While my educational costs for becoming a R.N. at a hospital program were negligable, back in the "dark ages", I knew that university was an impossibility, until a "bursary" fell into my lap for my Public Health Nursing degree (which isn't even a route to a BScN now. I did have to promise to work at least a year in a rural area in the province which gave me the money (that was a need seen in 1961 in Canada).
Equipment needs costs in private doctors' offices could be mitigated by central, convenient centers in regional hospitals, where studies on line would be done and provided physicians immediately, and lowering the price of having their own office. I almost fell over while watching "the Doctors"last week, when one of them stated that a small new piece of equipment he was using to treat some problems cost $100,000. There was also a new ultrasound demonstrated that would provide early diagnosis of ovarian cancer and obviate "archaic" pelvic exams as often as they're done now. Just as women go for mammograms now, they can get less painful trans vaginal ultrasounds as regularly as needed, without the hesitation many women display by missing annual pap smears.
Also billing costs done for the public health care program would be included in the processing of health care costs, at a central location.
When loans became available for medical students, the banks rushed to the rescue for them, envisioning lucrative medical practises, further loans for newer equipment throughtout that individual's career, their homes, etc.
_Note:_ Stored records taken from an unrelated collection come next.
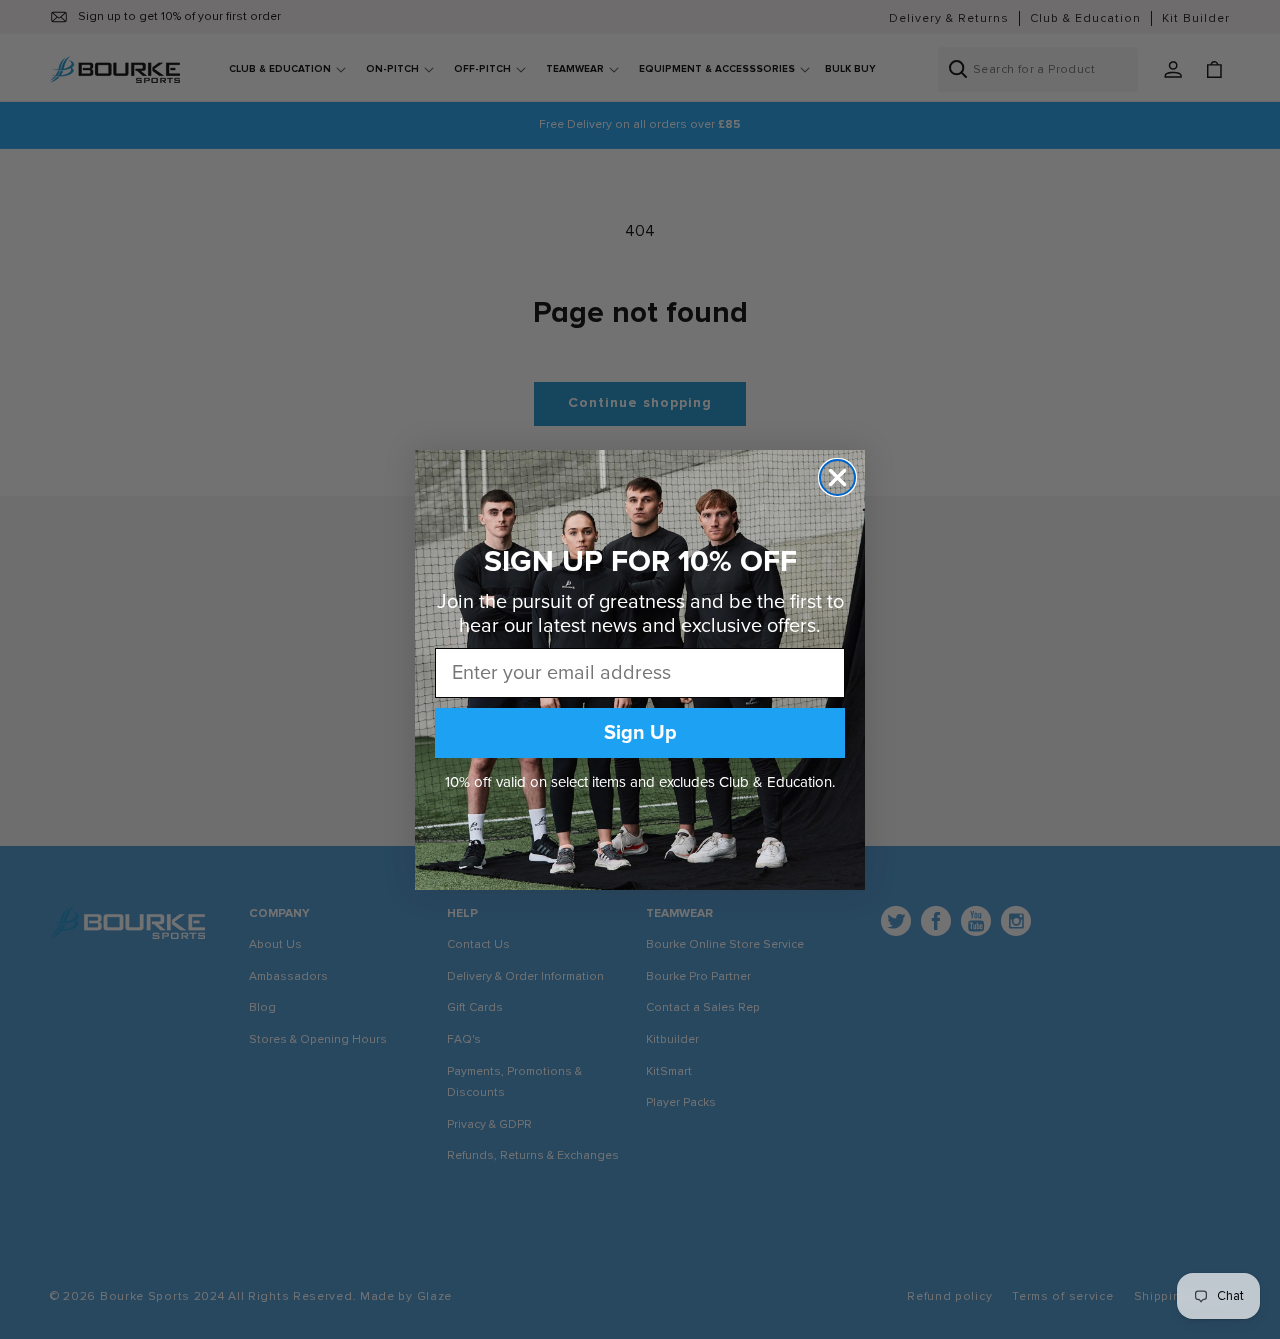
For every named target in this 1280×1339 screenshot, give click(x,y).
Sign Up (640, 733)
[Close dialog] (837, 477)
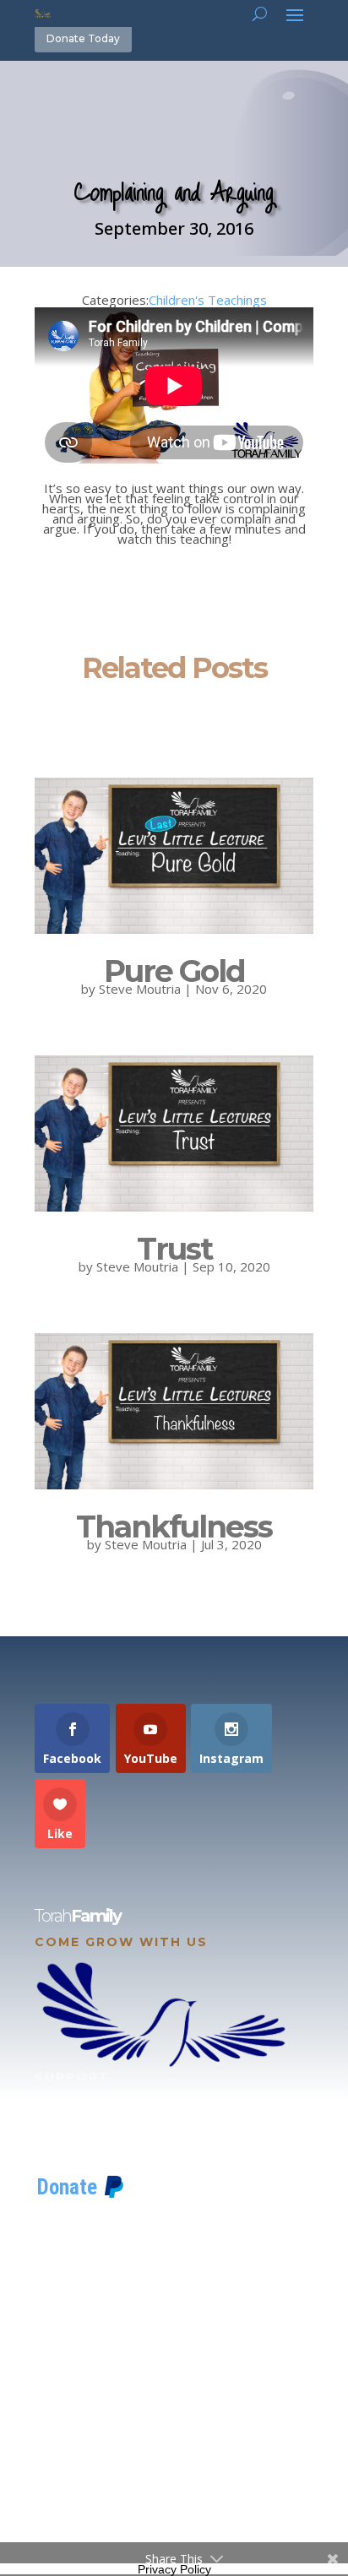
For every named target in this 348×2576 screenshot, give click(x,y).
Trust (174, 1248)
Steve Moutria (140, 988)
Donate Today (83, 38)
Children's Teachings (208, 299)
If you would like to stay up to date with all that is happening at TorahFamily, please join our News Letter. (171, 2486)
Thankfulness (174, 1526)
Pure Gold (174, 971)
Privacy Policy (174, 2569)
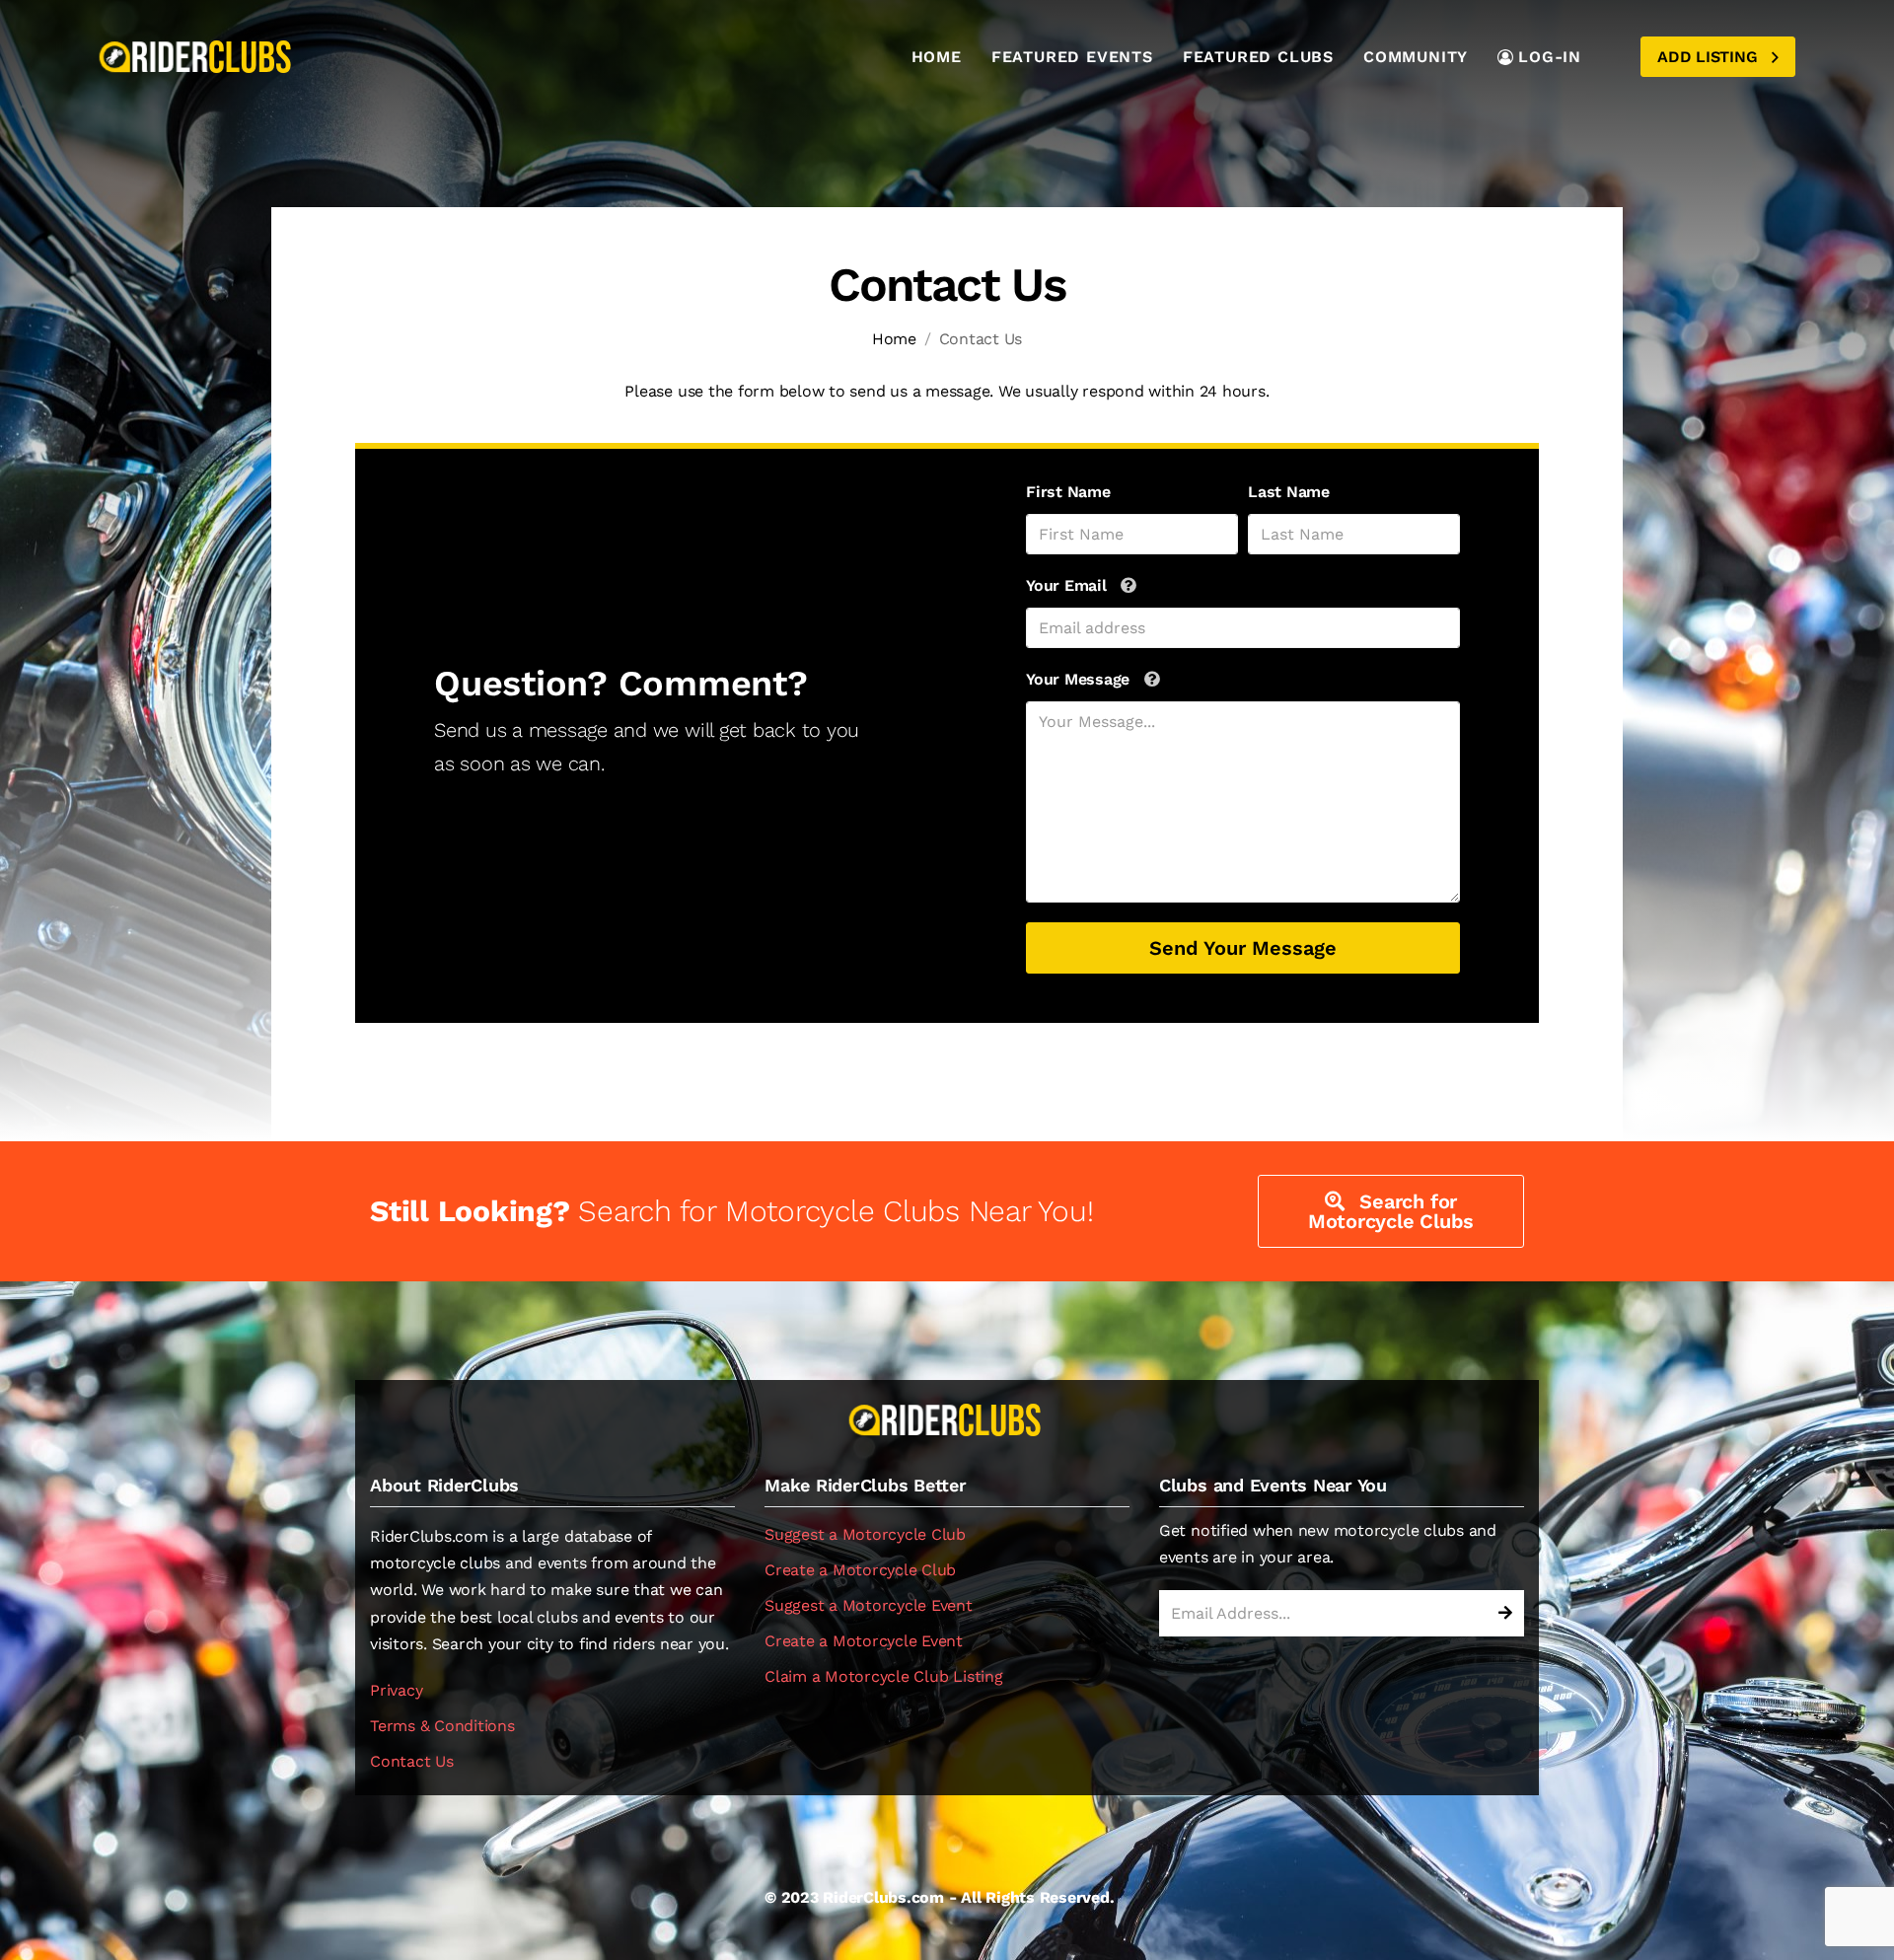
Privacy (396, 1690)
Doctors have become the lending industry's "cash cow". Therefore large American cities have plenty of doctors, so many that the rite of seeing "Primary Care Providers" as a revolving door to get specialists' care, began and insurers required that route.
However in the rural areas, going to a specialist is next to impossible, and that's where the "shortage" has always been a fact of life. President Obama saw that, which is why our new Surgeon General is a country physician who makes house calls, she paid for her own clinic using her own credit cards, and will be able to forage health care for those living far from cities. The need for that has been exemplified by the deaths of pregnant women and their neonates, who contract swine/A/H1N1 flu, far from practitioners/pharmacies with Tamiflu. It could be a condition of funding medical education, that new doctors work in country locations as primary care providers there. Their recent knowledge of where there are medical centers with good specialized care, with appropriate referrals of those requiring that.
That means that funding for the transportation, food and lodging of patients and their support persons going to bigger cities for care, would need to be organized effectively.
I would imagine that supplies of the vaccine being manufactured now, to prevent more carnage from the H1N1 pandemic, will be made available as a priority in the rural areas, as well as cities, for pregnant women, then health care workers, and the rest of the population.
For the next 5 years at least, while waves of that flu continue, the need for medical practitioners (MDs, NPs, PAs; and R.N.s and LPNs) will be greater than it has ever been. Therefore it would be prudent for our government's health care plan to implement funding (as it is doing) for the educational programs leading to more people in those professions.
The future holds much promise of quality living, with affordable health care for all, with the option of a public program and relief of high cost private insurance.